The difference between a dwelling and an Alleluia Box is that an Alleluia Box is portable.  It comes along on the journey with us.  It’s not a shrine that becomes our destination, but rather a tool for the journey of following Jesus.  And the way we share those experiences in our Alleluia Box is different too.  With Peter’s proposed “dwellings”, people would presumably come, and try to imagine what Peter had seen there (because obviously Jesus and Moses and Elijah weren’t going to hang around, waiting to be ogled like oddities in a fair booth).  When we share the experiences in our Alleluia Boxes, we’re not trying to make them feel what we felt, but rather help them see how to seek out similar experiences of their own.  The invitation is not “I figured out God, and here’s what you have to do so you can too.” The invitation is “Here’s how I experienced God in my life, and I’m convinced God wants to meet you in the way that makes sense for your life too.”

An Alleluia Box is both for providing ourselves with life-sustaining joy and also for sharing that joy with others.  So what’s in your Alleluia Box?  Your baptism?  The birth of a baby?  That time you did the hard thing you didn’t think you could do, because you trusted God would get you through?  That moment of peace you weren’t expecting that somehow came after the death of a loved one?  The time you were able to access God’s grace in ways you hadn’t before and forgive someone who didn’t deserve it?  That vision of light and hope that came to you that one time you were able to truly quiet yourself and open your heart to the presence of Christ?  The brief moment you took to look around at Welcome Saturday and saw the work of the Holy Spirit all around you, in the way God’s people were caring for one another?

These shining moments of God’s glory, these clouds of revelation that overcome us, they are fleeting.  But they fit into an Alleluia Box just fine, even if they happened on mountain-tops.  And that box is portable.  It can go with you everywhere you go, through everything your journey brings you. Those cherished memories are in there, even if you’re in a season, like the one we’re about to begin, when we don’t even open the Alleluia Box.  It’s important to inventory your Alleluia Box once in a while, so that even when you’ve forgotten how to open it, you can remind yourself of what’s inside.  The contents of your Alleluia Box are what help you remember how to follow Jesus and why.  They’re what helps you get over being terrified when a cloud overcomes your life.
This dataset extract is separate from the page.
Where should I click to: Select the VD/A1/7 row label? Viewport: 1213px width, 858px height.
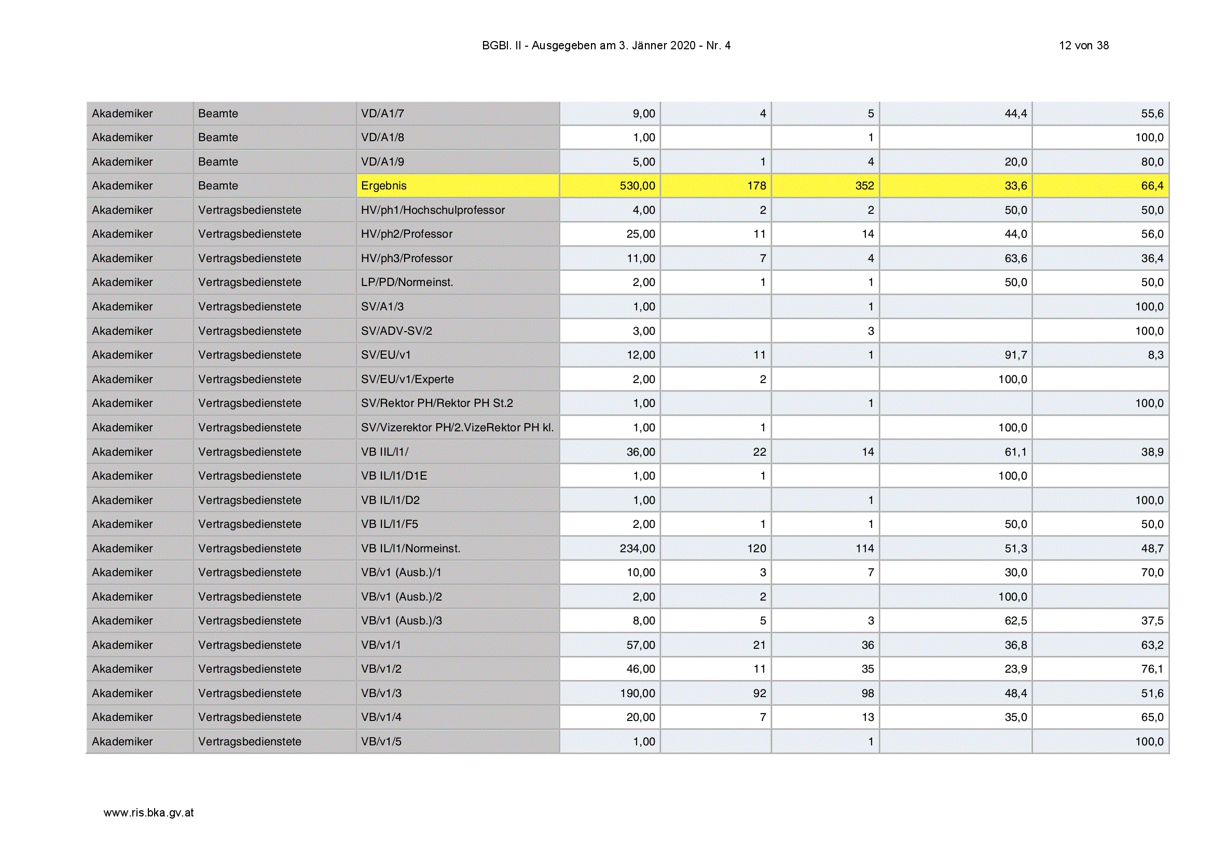[458, 113]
They’re what helps you hike back down the mountain or out of the garden to tend to the “voice of woe”.

We’re about to embark on 40 days in which we’re not going to open our Alleluia Boxes.  So right now is a great time to take that inventory and make sure you know what’s inside.  The clearer we are about God’s love and grace, the better equipped we are to follow the call of Lent and explore our vulnerability and weakness and sin, that is, our deep and abiding need for God’s love and grace.  I encourage you to find a friend and spend some time sharing with one another the contents of your Alleluia Box.  Take out each shiny thing one at a time, and pray over it carefully and reflectively.  Then put them back in, giving thanks to God, and get ready to follow Jesus down the mountain and into the valley.  Alleluia and Amen.